"Aucun débat n’est à écarter", "il n’y a pas de tabous au FN"… Depuis quelques mois, des cadres du Front national laissent s’instiller l’idée que le parti créé en 1972 par Jean-Marie Le Pen pourrait être rebaptisé au moment du prochain congrès du mouvement, en octobre 2014. Dans son journal de bord hebdomadaire, diffusé sur Internet, Jean-Marie Le Pen a, lui, écarté l’hypothèse avec force.

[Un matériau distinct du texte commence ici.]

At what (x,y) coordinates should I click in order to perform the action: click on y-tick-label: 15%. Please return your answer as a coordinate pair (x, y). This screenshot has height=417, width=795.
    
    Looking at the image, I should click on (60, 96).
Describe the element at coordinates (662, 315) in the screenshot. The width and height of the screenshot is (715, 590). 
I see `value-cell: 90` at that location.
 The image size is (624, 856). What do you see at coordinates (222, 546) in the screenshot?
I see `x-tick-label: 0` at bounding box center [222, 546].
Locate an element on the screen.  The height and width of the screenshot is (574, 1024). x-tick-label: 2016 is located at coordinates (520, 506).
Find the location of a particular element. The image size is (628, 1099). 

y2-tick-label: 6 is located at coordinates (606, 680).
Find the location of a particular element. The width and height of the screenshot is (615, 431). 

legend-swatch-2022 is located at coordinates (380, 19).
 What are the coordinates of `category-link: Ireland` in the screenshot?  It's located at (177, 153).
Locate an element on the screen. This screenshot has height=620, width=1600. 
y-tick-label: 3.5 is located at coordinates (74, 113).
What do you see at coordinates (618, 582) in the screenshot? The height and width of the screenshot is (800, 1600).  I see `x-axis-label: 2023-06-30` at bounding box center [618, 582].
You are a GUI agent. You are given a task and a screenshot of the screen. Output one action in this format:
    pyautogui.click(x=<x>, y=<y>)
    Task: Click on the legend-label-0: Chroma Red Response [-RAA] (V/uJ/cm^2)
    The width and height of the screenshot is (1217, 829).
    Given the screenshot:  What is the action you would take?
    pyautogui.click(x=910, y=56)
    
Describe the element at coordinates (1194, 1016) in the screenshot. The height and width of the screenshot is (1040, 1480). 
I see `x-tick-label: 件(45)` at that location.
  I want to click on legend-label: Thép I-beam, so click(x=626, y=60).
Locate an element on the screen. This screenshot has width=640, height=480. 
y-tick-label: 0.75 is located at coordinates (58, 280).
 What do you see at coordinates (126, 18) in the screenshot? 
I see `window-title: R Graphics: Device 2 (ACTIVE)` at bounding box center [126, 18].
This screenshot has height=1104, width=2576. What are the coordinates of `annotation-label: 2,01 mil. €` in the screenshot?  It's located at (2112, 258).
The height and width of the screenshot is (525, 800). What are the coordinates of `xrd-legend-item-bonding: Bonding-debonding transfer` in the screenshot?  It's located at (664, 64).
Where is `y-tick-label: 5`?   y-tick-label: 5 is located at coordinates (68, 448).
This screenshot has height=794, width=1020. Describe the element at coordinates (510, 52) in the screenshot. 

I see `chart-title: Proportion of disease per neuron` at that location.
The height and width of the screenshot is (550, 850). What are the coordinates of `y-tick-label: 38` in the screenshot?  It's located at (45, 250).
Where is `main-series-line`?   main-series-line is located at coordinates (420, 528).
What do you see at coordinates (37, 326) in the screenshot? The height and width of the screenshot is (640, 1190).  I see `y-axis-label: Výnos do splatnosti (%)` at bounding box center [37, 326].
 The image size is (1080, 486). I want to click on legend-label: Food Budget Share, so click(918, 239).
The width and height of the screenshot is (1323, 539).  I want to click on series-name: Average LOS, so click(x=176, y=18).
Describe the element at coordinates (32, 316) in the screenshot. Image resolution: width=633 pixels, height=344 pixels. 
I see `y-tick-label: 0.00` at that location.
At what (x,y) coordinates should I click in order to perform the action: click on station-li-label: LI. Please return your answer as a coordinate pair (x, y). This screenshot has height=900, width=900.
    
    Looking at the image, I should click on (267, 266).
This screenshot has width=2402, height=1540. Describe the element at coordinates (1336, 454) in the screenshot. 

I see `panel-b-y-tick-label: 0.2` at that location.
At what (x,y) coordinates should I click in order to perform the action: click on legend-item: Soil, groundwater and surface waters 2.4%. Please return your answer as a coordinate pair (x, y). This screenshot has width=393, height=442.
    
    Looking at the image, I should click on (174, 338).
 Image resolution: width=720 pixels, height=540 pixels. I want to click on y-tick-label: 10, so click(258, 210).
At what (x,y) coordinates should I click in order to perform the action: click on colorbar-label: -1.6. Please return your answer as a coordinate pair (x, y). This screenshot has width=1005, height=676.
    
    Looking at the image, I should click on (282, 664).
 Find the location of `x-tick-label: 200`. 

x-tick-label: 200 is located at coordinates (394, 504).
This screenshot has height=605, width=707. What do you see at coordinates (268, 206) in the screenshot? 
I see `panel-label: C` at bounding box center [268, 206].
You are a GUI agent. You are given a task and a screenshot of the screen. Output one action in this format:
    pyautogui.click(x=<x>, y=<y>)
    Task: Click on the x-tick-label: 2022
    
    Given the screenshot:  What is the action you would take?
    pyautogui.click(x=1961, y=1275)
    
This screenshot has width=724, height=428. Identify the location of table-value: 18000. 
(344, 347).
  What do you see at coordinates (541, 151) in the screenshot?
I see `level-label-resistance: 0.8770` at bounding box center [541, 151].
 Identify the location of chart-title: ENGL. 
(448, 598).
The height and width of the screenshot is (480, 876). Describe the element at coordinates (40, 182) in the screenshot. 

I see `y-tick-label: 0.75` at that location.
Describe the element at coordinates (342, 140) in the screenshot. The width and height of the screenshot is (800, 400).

"Débile, scandaleux, indécent". On ne touchera pas à son "bébé" comme ça. Le président d’honneur du FN, 85 ans, a défendu avec la vigueur d’un jeune premier le nom de baptême de son mouvement. "Je dirais que c'est complètement débile, c'est scandaleux, c'est indécent. Le changement de nom du FN est impensable", a-t-il tranché, avant d’expliquer sa position : "ce nom a été honoré, il a créé une condition d'existence d'un parti politique français depuis 40 ans, et il a été soutenu par des milliers, des centaines de milliers de sacrifices de militants et adhérents du FN". Or, pour le leader historique du parti d’extrême-droite, ces militants "ne toléreraient pas que je ne sais qui ou je ne sais quoi veuillent changer dans je ne sais d'ailleurs quelle intention plus ou moins honnête le nom d'un mouvement qui est très honorable, le Front national".
"L’important, c’est de dédiaboliser l’étiquette du Front National". Si Jean-Marie Le Pen feint de s‘interroger sur les raisons qui pourraient pousser à un changement de nom du FN, le vice-président du parti, Louis Aliot, lui a en offert une, le 2 décembre dernier, sur Sud radio: "l’important, c’est de dédiaboliser l’étiquette du Front national qui est diabolisée en permanence par le système politique."
Le lancement du Rassemblement Bleu Marine pour les dernières élections législatives, qui permet à des candidats non encartés au FN de s’allier au parti d’extrême-droite sans le rejoindre pour autant, était une première étape. Et le compagnon de Marine Le Pen en tire une conclusion quant à la possibilité de changer de nom : "nous sommes en élections, nous avons un congrès en octobre 2014, les adhérents du Front National discuteront de toutes ces choses-là si l’ordre du jour le prévoit. […] Aucun débat n’est à écarter, on est un mouvement démocratique".
Marine Le Pen elle-même n’est pas totalement fermée à cette hypothèse. "Il n'y a pas de tabou au FN", a-t-elle affirmé sur France 5 à ce sujet, mi-décembre. "Si un jour ce débat devait être ouvert, il serait ouvert auprès des adhérents pour savoir ce qu'ils en pensent", a-t-elle précisé, avant de se dire elle-même "assez attachée au nom FN", ce qui devrait rassurer son père. "La réalité, c'est que s'il s'avérait un jour que le changement de nom soit utile, c'est qu'il correspondrait à une réalité politique qui est l'élargissement des bases du FN", a expliqué Marine Le Pen. Florian Philippot, considéré comme sa tête pensante, ne disait pas autre chose sur Europe 1, en juin dernier : "le débat n'est pas tabou, ça pourrait être ouvert un jour, il ne l'est pas encore. On verra bien".
Qu’en pensent les militants ? A écouter les différents cadres du FN, seuls les militants pourront trancher cette question. Pour l’heure, il n’existe pas de sondage (public) sur ce sujet. Mais dans un billet de blog, un journaliste du Monde les avait interrogés au lendemain du premier tour de l’élection présidentielle. Nelly, une ex-secrétaire aujourd'hui retraitée, était catégorique : "moi, j'aimerais vraiment qu'on change de nom. Parce que Marine est très différente de son père". Florence, une nouvelle venue au FN, était sur la même ligne : "c'est évident qu'il faut changer. Tous les autres partis l'ont fait un jour." François, militant "depuis 1954", était résolument "contre. Je pense qu'il n'y a aucune raison de changer de drapeau pour faire plaisir à l'adversité. Il faut persévérer et ne pas céder sur ce qu'ils nous reprochent". Rendez-vous est pris pour le congrès d’octobre 2014.